The Multiple Names of Beneficial AI


When signing-up to my AI Safety Meetup, applicants get to state what their interest in AI Safety is:

  • serious existential threat (Benjamin)
  • possible threat for human beings (AR)
  • AI research and ethics (Jeromes)
  • value learning - intelligence dynamics - preventing suboptimal future scenarios - sentient simulation (Guillaume)
  • self driving car (Kindi)
  • military arms races (Aidan)
  • making a personal assistant (Gunavadh)
  • adversarial examples in Deep Learning (Grégory)
  • GDPR Laws for Chatbots (Guillaume)
  • existential risks in general (Tim)
  • Effective Altruism (Caroline)
  • technical AI safety research (Dima)
  • drone targeting (Bobby)

When I talk about AI Safety, the problem (P) I have in mind is the following:

If humans keep improving their technology, they will end up building an AI smarter than them. From this point onwards, humans will not be in charge. Can humans ensure a positive outcome for humanity?

Different Names-Different Problems

I use the term "AI safety" because this is the one I am the most familiar with, and I feel that random people seem to grasp quickly what I mean.

They know I'm talking about AI because, well, there's "AI" in it. And when they hear "safety" they know some kind of "security" is involved.

That's why, for some people (half of the members of my Meetup), AI Safety relates to data protection, self-driving car, or automation in general. In other words, they think about AI Ethics. The latter will gain more and more importance in the coming years. Yet, people tend to underestimate the existential risks associated with AI progress or invent their own terminology to talk about it.
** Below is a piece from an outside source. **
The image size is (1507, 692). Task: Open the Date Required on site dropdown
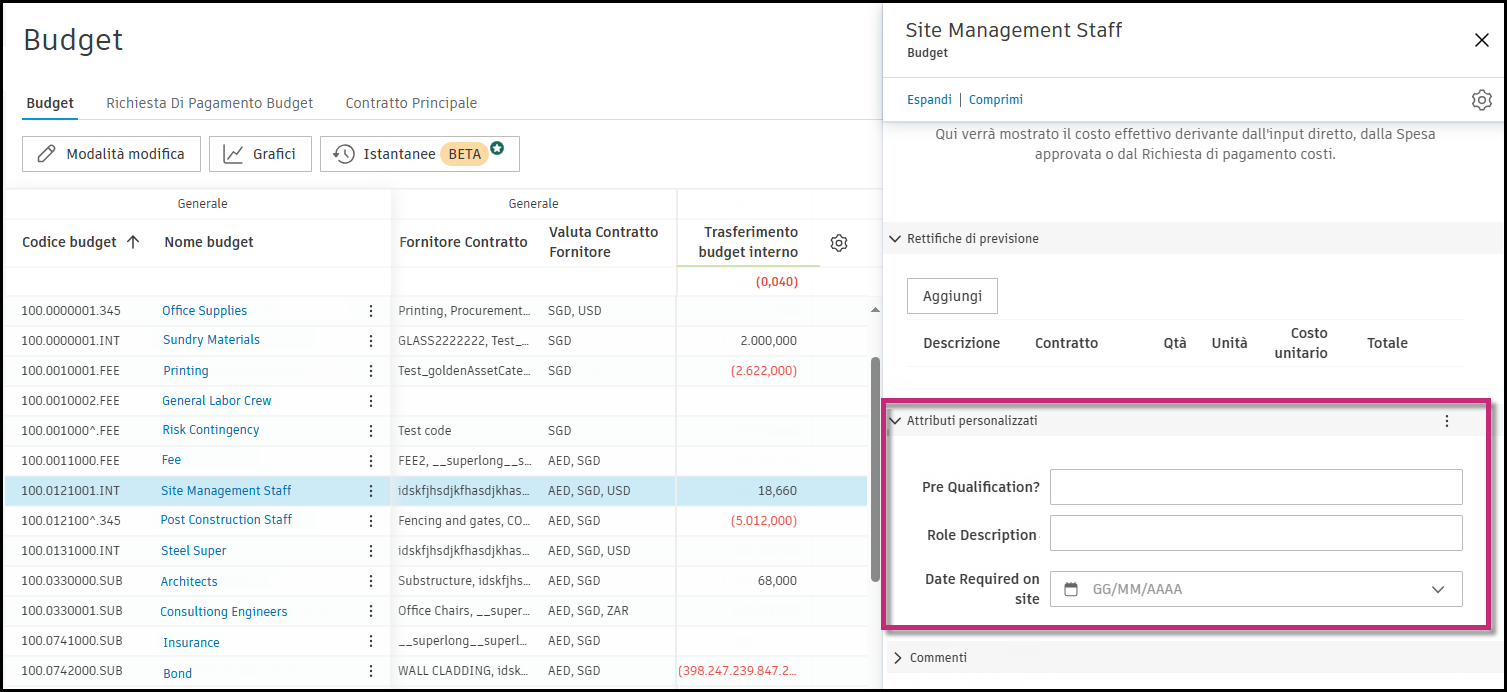pos(1438,589)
On March 29th, at the AIForHumanity summit about France's AI strategy, Sam Altman (co-chairman of openAI) discussed with Antoine Petit (director of CNRS, the main scientific research institution in France) about risks associated with AI.
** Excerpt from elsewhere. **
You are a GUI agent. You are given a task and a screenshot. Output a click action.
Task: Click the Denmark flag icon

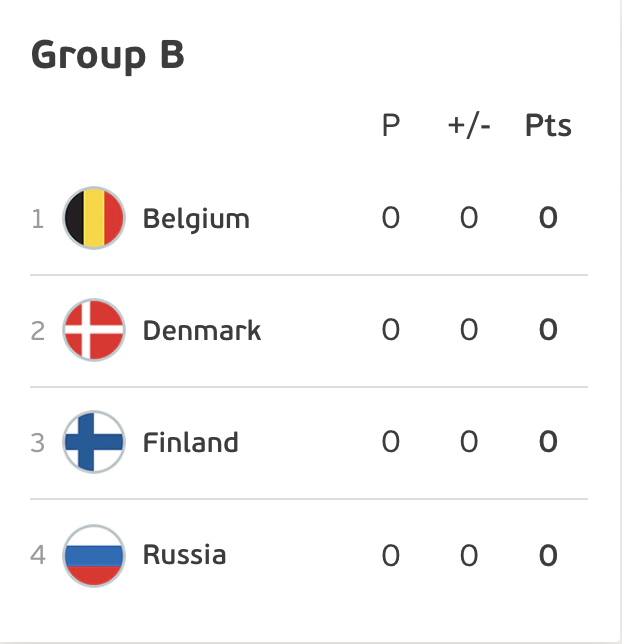pyautogui.click(x=94, y=330)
Altman expressed that "the rate of change is so fast, and the things that are going to be possible are happening so quickly, that [he] worr[ies] about the ability for our governements to keep up". In other words, he is uncertain about the legal-systems' ability to follow the rate of progress in AI.

The fears of Petit, director of research in a not-leader-in-AI country, was utterly different. He grumbled: "We have to be careful, France and Europe should not specialize in ethical questions while at the same time US and China do business and create jobs".

Just before, at the same summit, Fei-Fei Li, large contributor to the AI4all non-profit, claimed that AI must be more inclusive and democratic.

In short, everyone had their different cause, and tried to insert their own wording.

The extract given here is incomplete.